We should note that the community's name, Little Whinging, is more appropriate than it might seem to non-British readers. Whinging is what is known in North America as "whining," and Dudley certainly seems to do a lot of that, at least in the first book.
Questions
edit
Greater Picture
editHarry hates the time he spends in the house on Privet Drive; he would much rather live with wizards. However, the protection he gained from the death of his mother, when she was trying to save him from Voldemort, will remain in force only so long as there is a place that he can call home, which is owned and occupied by his blood – in this case, Petunia, his mother's sister. Harry is not allowed to know this until late in the series, and even when he does understand the necessity for it, his knowing it does not improve his feelings about his required presence in that house. This protection ends once he comes of age at seventeen, which happens early in Harry Potter and the Deathly Hallows; he is then equally at risk wherever he is, and so there is no need for him to return to Privet Drive ever again, for which he seems to be profoundly grateful.
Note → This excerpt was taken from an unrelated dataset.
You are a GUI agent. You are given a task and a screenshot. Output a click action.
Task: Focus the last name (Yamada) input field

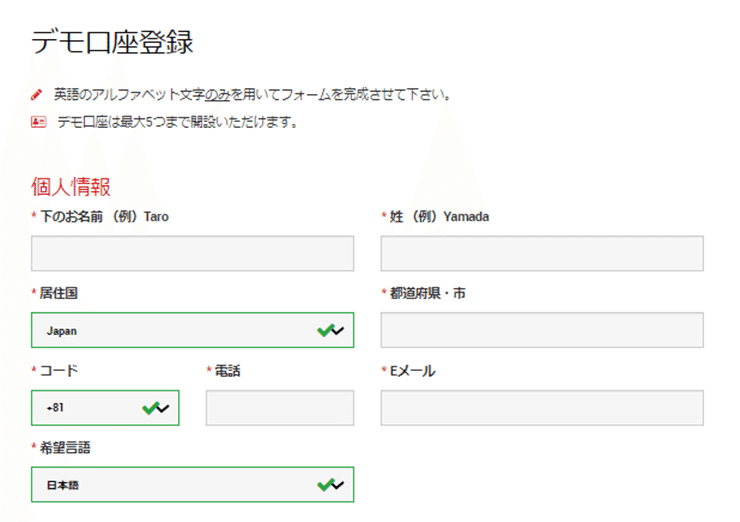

One point worth speculating on is the reason that the Order of the Phoenix thought it necessary to remove the Dursley family from Privet Drive when Harry came of age. Surely, with Harry no longer in residence, the Dursley family would be of no interest to Voldemort and his minions, except perhaps as a matter of revenge. So why remove the Dursleys? Dumbledore mentions that he had strengthened the protective magic that was based on this most ancient spell but does not go into detail. It is possible that the strengthening applied at this time is, in fact, an extension of the protection provided by the spell to cover Petunia and the other members of her family, protection that will end with Harry's majority. Dumbledore likely is aware that Voldemort tends to be vengeful against those who have gotten in his way, and by being alive Petunia has protected Harry from Voldemort. Additionally, Moody and the Order expect Harry's home to be under attack as Harry leaves, and are acting to protect the Dursley family from damage caused by spells that miss their targets. We note in passing that while Harry's protection from Voldemort is extended by Voldemort's actions when re-embodying himself, that protection is unlikely to extend to Petunia.
While it would be possible to just have this house be an unexplained bastion of enforced "normality" and non-magical life, the author has gone the extra step to explain why Petunia has made the effort to so remarkably deny any magical influence in her home life. In the first book, we hear of Petunia's jealousy of her sister Lily's magical abilities, which would seem to be almost sufficient, given what we later learn about Petunia's obsessive behavior, notably as reflected in her nightly ritual cleaning of the kitchen. We later find, however, that Petunia had applied to be admitted to Hogwarts and had been refused. Given this rejection by the magical world, Petunia's retaliatory rejection of anything having to do with magic is absolutely and perfectly in character.